From the Saudi Gazette:
A PlayStation game requiring players to kill Muslim characters and destroy mosques to reach higher levels is being sold to the public across the Kingdom.
A man said that he saw his son playing the game in which he had to kill Muslim characters and destroy the last mosque minaret to be a winner. The man said he bought the game from a shop in Batha in Riyadh.
The soundtrack of the game is the call for prayer, he said.
The man asked for the withdrawal of these offensive games from the Kingdom.
Last December, Sony delayed its game Little Big Planet after lines from the Qur’an were found to be included in the accompanying music. The game was scheduled to be re-programmed without the offending song – a track by Mali-born singer Toumani Diabate that contained two lines from the Qur’an. – Okaz/SGHere's a neat example of the selective outrage that Muslims show against "insults "to Islam. A video game whose targets are Muslims and Muslim symbols barely gets any press at all, while at other times much smaller (or imaginary) provocations result in deadly rioting throughout the Muslim world.
The reason is that the Muslims aren't nearly as sensitive to insults as we think they are. They are only sensitive when the insults come from societies that they already loathe. The violent riots are not in defense of "the Prophet," they are against the West.
It all comes down, as it often does, to shame. Islam still has a self-image of being the vanguardin science, philosophy, art as well as military superiority, a position that has been in steady decline for six centuries. The world leaders in all those fields today are in the Western world. Our very existence as being pre-eminent in all these fields are a constant insult to Muslims who feel that this leadership is their right. Moreover, it is a not-so-subtle proof that Islam itself is a fundamental failure, as it envisions a world under Islamic rule that should have been completed by now.
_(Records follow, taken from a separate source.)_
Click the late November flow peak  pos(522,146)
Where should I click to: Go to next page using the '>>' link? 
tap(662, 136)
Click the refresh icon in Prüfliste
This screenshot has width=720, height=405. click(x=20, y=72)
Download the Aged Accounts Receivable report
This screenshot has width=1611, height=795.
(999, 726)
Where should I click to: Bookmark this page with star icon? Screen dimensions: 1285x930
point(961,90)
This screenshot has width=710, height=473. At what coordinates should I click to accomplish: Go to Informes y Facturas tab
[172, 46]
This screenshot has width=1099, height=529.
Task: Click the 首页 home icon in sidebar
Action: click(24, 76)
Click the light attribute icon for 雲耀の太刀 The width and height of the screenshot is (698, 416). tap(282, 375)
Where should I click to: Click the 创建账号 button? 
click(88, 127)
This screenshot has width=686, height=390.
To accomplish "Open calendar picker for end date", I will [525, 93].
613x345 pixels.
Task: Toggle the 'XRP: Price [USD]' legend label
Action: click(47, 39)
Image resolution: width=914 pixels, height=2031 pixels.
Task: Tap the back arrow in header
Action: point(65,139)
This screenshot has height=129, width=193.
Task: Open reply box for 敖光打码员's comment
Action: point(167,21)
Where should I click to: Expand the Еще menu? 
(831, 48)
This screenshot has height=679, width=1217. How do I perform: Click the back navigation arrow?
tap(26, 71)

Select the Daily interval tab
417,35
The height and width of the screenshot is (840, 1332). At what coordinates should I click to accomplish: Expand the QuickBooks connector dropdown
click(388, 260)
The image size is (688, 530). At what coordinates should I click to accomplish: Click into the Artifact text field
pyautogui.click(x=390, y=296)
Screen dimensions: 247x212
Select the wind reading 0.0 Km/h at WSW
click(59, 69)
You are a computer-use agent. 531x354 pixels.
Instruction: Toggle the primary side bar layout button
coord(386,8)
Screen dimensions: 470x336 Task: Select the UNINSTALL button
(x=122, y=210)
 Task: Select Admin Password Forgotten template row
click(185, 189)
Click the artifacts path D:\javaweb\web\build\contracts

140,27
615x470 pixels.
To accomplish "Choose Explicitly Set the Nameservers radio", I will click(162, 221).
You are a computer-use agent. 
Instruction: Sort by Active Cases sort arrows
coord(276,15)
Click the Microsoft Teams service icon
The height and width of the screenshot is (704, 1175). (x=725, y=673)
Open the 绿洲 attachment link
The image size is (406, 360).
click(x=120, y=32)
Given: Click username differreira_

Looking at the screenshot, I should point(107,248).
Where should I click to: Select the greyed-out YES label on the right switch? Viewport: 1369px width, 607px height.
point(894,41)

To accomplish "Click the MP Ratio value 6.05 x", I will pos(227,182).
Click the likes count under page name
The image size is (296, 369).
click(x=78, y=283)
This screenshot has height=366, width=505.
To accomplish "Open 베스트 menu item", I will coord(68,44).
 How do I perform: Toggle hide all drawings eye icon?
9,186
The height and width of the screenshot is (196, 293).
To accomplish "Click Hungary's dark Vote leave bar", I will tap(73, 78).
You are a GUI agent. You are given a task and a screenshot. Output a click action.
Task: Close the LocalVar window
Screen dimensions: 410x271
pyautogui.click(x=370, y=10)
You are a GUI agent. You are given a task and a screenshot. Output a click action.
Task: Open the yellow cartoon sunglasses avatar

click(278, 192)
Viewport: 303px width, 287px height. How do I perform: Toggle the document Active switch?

So it is not that the occasional novel or cartoon grievously insults Islam; it is that these items remind Muslims how far they have fallen, and of their unrelented shame. The obvious reaction to being confronted with such shame is rage and violence - because Islam today is impotent to do anything constructive and stay within its ancient guidelines.
A video game found in Saudi Arabia might have been written by a Muslim apostate or maybe it was written by a Hindu and smuggled in, we don't know yet. By any objective measure, this game is far more insulting to Islam than anything that can be found in the mainstream of the West. But until the target is identified and found to belong to an already-identified enemy, there will be no huge outbreaks of outrage. The "prophet" and his god can take care of themselves, but their followers need a target for their pent-up anger, an anger that has nothing to do with defending their religion and eerything to do with reclaiming a tiny amount of relevance in a world that has passed them by.